Read more about creating new dashboards for more details about the process and additional tips on best leveraging the feature to help you troubleshoot complex performance problems.
You get the most value out of Netdata Cloud's infrastructure monitoring capabilities if each node collects every possible metric. For example, if a node in your infrastructure is responsible for serving a MySQL database, you should ensure that the Netdata Agent on that node is properly collecting and streaming all MySQL-related metrics.
In most cases, collectors autodetect their data source and require no configuration, but you may need to configure certain behaviors based on your infrastructure.

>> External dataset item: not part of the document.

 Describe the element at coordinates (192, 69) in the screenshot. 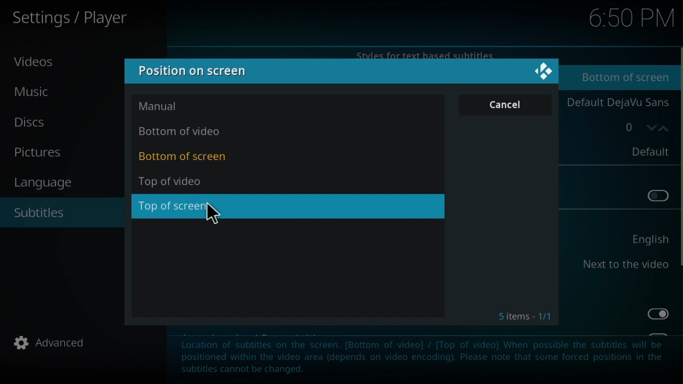

I see `Position on screen` at that location.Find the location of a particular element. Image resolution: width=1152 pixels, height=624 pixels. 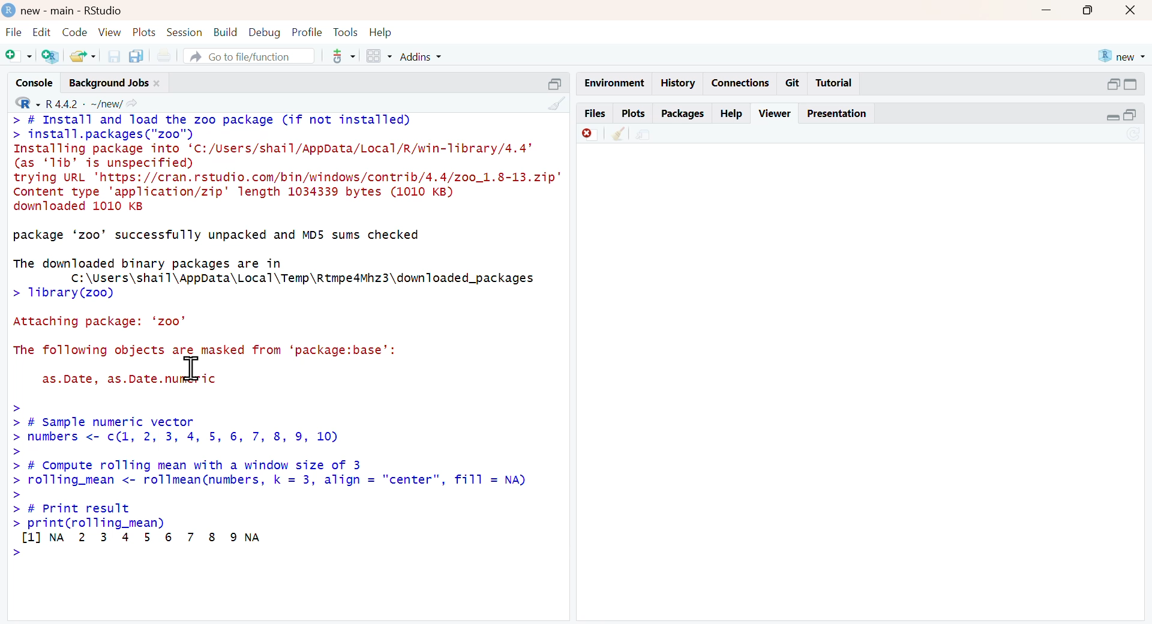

Or, you may want to enable/configure advanced functionality, such as longer metrics retention or streaming.
You can configure any node in your infrastructure if you need to, although most users will find the default settings work extremely well for monitoring their infrastructures.
Each node has a configuration file called netdata.conf
, which is typically at /etc/netdata/netdata.conf
. The best
way to edit this file is using the edit-config
script, which ensures updates to the Netdata Agent do not overwrite
your changes. For example:
cd /etc/netdata
sudo ./edit-config netdata.conf
Our configuration basics doc contains more information about netdata.conf
, edit-config
,
along with simple examples to get you familiar with editing your node's configuration.
After you've learned the basics, you should secure your infrastructure's nodes using one of our recommended methods. These security best practices ensure no untrusted parties gain access to the metrics collected on any of your nodes.
Netdata has 300+ pre-installed collectors that gather thousands of metrics with zero configuration. Collectors search each of your nodes in default locations and ports to find running applications and gather as many metrics as they can without you having to configure them individually.
Most collectors work without configuration, but you should read up on how collectors work and how to enable/configure them so that you can see metrics from those applications in Netdata Cloud.
In addition, find detailed information about which system, container, and application metrics you can collect from across your infrastructure with Netdata.
Netdata has many features that help you monitor the health of your nodes and troubleshoot complex performance problems. Once you have a handle on configuration and are collecting all the right metrics, try out some of Netdata's other infrastructure-focused features:
- See an overview of your infrastructure using Netdata Cloud's composite charts and real-time visualizations.
- Create new dashboards from any number of nodes and metrics in Netdata Cloud.
To change how the Netdata Agent runs on each node, dig in to configuration files:
- Change how long nodes in your infrastructure retain metrics based on how many metrics each node collects, your preferred retention period, and the resources you want to dedicate toward long-term metrics retention.
- Create new alarms, or tweak some of the pre-configured alarms, to stay on top of anomalies.
- Enable notifications to Slack, PagerDuty, email, and 30+ other services.
- Export metrics to an external time-series database to use Netdata alongside other monitoring and troubleshooting tools.